The sex trafficker who Donald Trump is considering pardoning repeatedly lied about her years-long role in Jeffrey Epstein’s pedophile operation and should not be trusted to tell the truth, according to an official U.S. government assessment.
As the president refuses to rule out striking a deal with Ghislaine Maxwell to mitigate the firestorm over the Epstein files, a 2022 Department of Justice sentencing memo slammed the convicted child abuser. It warned of the lengths she would go to reduce her sentence.

“In short, the defendant apparently decides when she wishes to disclose facts to the Court, and those facts shift when it serves the defendant’s interests,” says the memo.
“If anything stands out from the defendant’s sentencing submission, it is her complete failure to address her offense conduct and her utter lack of remorse. Instead of showing even a hint of acceptance of responsibility, the defendant makes a desperate attempt to cast blame wherever else she can.”
The memo was issued by the U.S. Attorney’s Office for the Southern District of New York after Maxwell was convicted on federal charges of sex trafficking and conspiracy for helping Epstein recruit and abuse underage girls.
But the document has become pertinent again in recent days, after Trump—who has found himself embroiled in a huge political quagmire over the Epstein files—ordered Deputy Attorney General Todd Blanche to speak to Maxwell in the hope of finding an off-ramp to the saga.
Blanche, who represented Trump in his criminal trial last year, spent two days meeting with Maxwell last week, where, according to her lawyer David Oscar Markus, they discussed “more than 100 different people” connected to Epstein.
One of those connections is likely to be the president, who spent years partying with the disgraced financier but insists he had nothing to do with his sex trafficking operation.
One of Maxwell’s victims, Virginia Roberts (later Virginia Giuffre), was recruited from Trump’s Mar-a-Lago club in Florida, where she worked at the time as a 17-year-old.

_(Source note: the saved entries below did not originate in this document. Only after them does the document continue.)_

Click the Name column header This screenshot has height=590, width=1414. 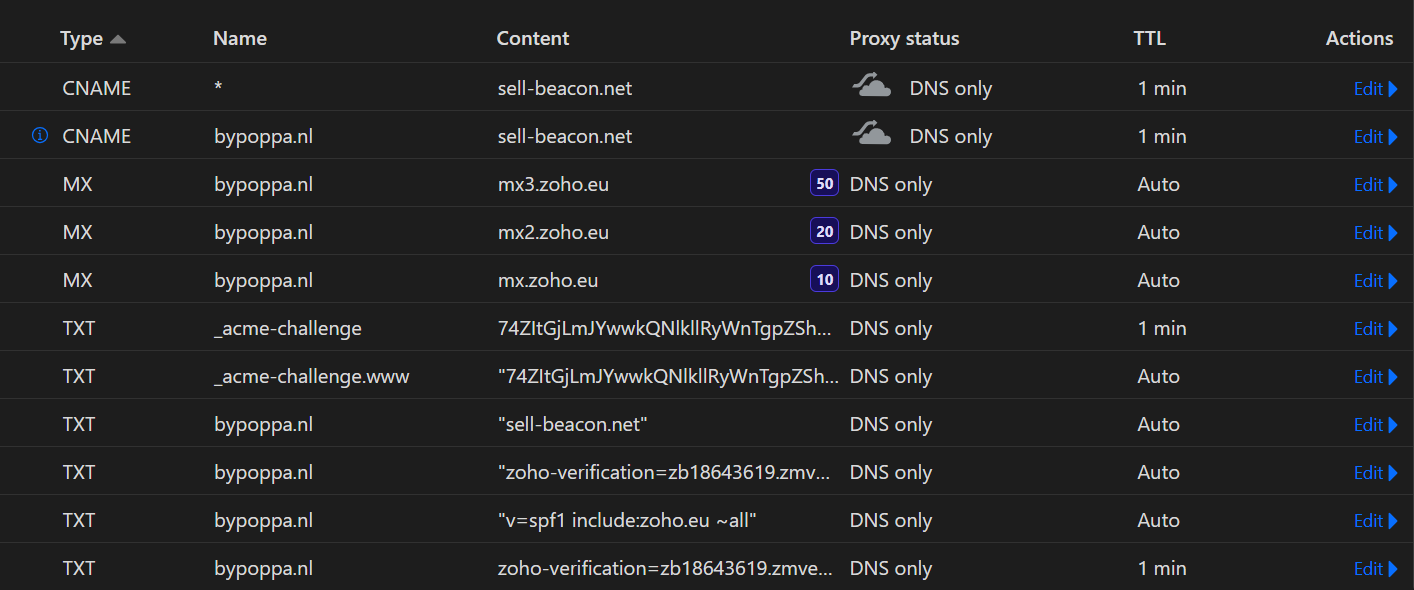pos(240,39)
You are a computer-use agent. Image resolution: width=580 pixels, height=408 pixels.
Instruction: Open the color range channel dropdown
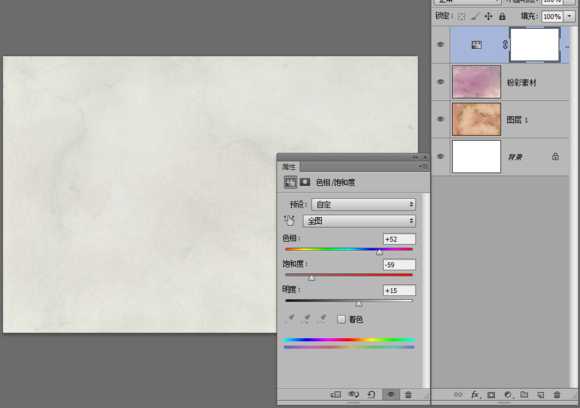[359, 221]
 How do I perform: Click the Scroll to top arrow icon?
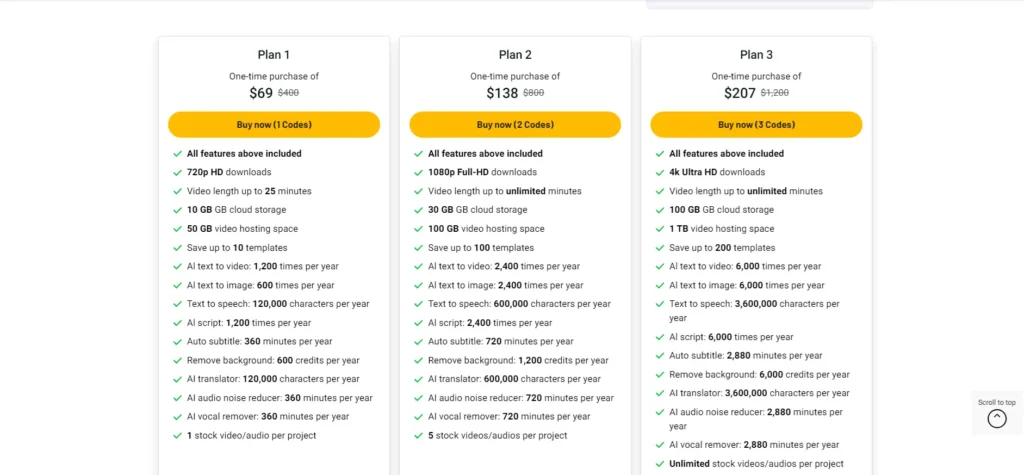[997, 418]
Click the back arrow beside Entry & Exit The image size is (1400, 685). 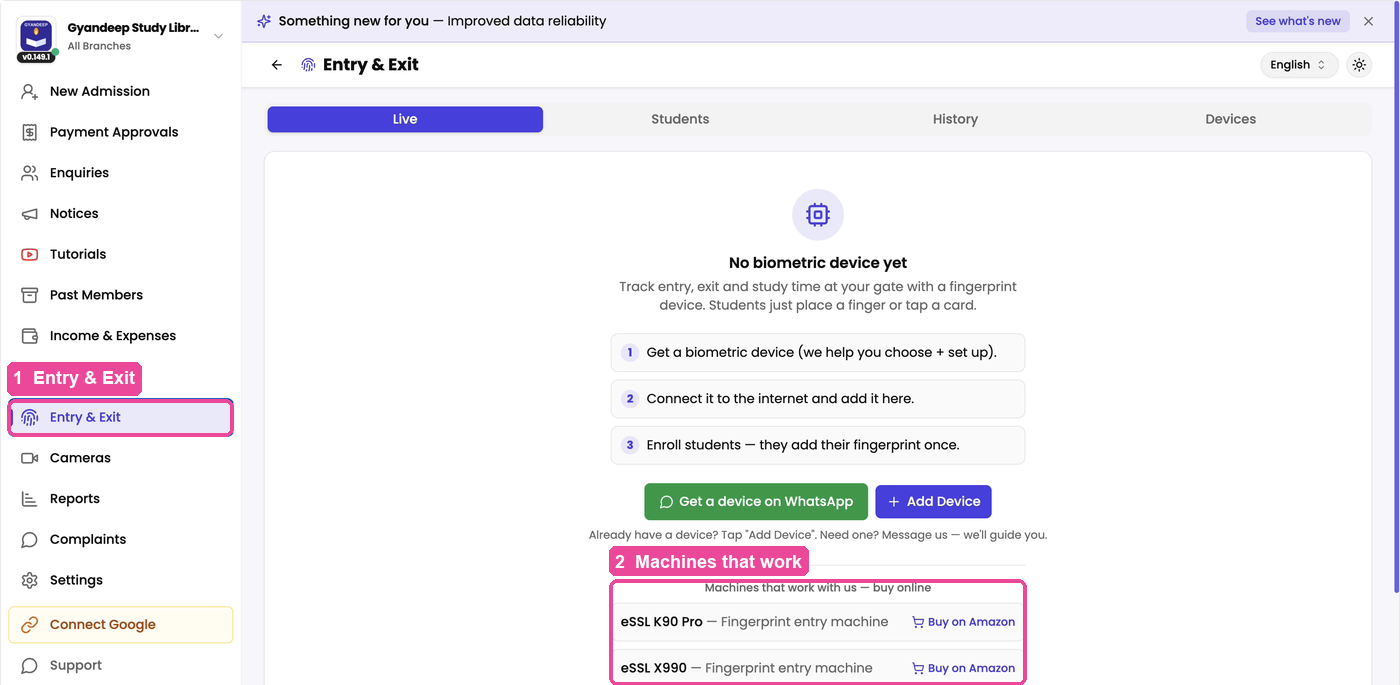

On Monday, Markus said Maxwell would appeal her conviction not just to the Supreme Court, but to Trump directly, asking the president to recognize that she was “a scapegoat” for Epstein’s crimes.
But the DOJ memo suggests otherwise, outlining the lengths Maxwell went to befriend, recruit, and traffic vulnerable girls, some as young as 14 and all from single-mother households, to Epstein’s properties in the U.S, the U.K., and the U.S. Virgin Islands.
“But her abusive conduct did not end with the grooming and manipulation of the victims. She also participated in the sexual abuse of her victims,” the memo says.
Maxwell also repeatedly lied under oath in a civil deposition in connection with a lawsuit brought by one of the victims, the memo says.
She then lied again by claiming she had broken away from Epstein in 2002 (when flight records show she flew on his private jet repeatedly between 2003 and 2005) and also about her finances (records show Epstein transferred millions into her account).
“The defendant’s attempt to cast aspersions on the Government for prosecuting her, and her claim that she is being held responsible for Epstein’s crimes, are both absurd and offensive,” the memo says.
“She should be held accountable for her disturbing role in an extensive child exploitation scheme.”
Trump, however, has not ruled out pardoning Maxwell, or striking some kind of deal to reduce her sentence.
“I’m allowed to give her a pardon, but nobody has approached me, nobody has asked me for it,” he said Monday.
“It’s in the news, but right now it would be inappropriate to talk about it.”
Such a move would risk infuriating the president’s MAGA base, and Republicans more broadly, many of whom loathe the convicted felon for her role in assisting Epstein’s heinous crimes.
“If you’re asking my opinion, I think 20 years was a pittance,” Speaker Mike Johnson told Meet the Press over the weekend. “I think she should have a life sentence, at least.”
Former Trump White House aide Alyssa Farah Griffin was even more scathing.
“There‘s a special place in hell for women who would help men abuse younger women,” she told CNN.
And former Republican congressman Adam Kinzinger said Trump had not ruled out pardoning Maxwell “because she knows things. She knows about Trump—and if Trump pardons her, she won’t talk.”
“How are you going to spin this one?” Kinzinger, a never-Trumper, asked MAGA supporters in a video posted online.
“Do we care about child sex trafficking or don’t we? Answer that, guys.”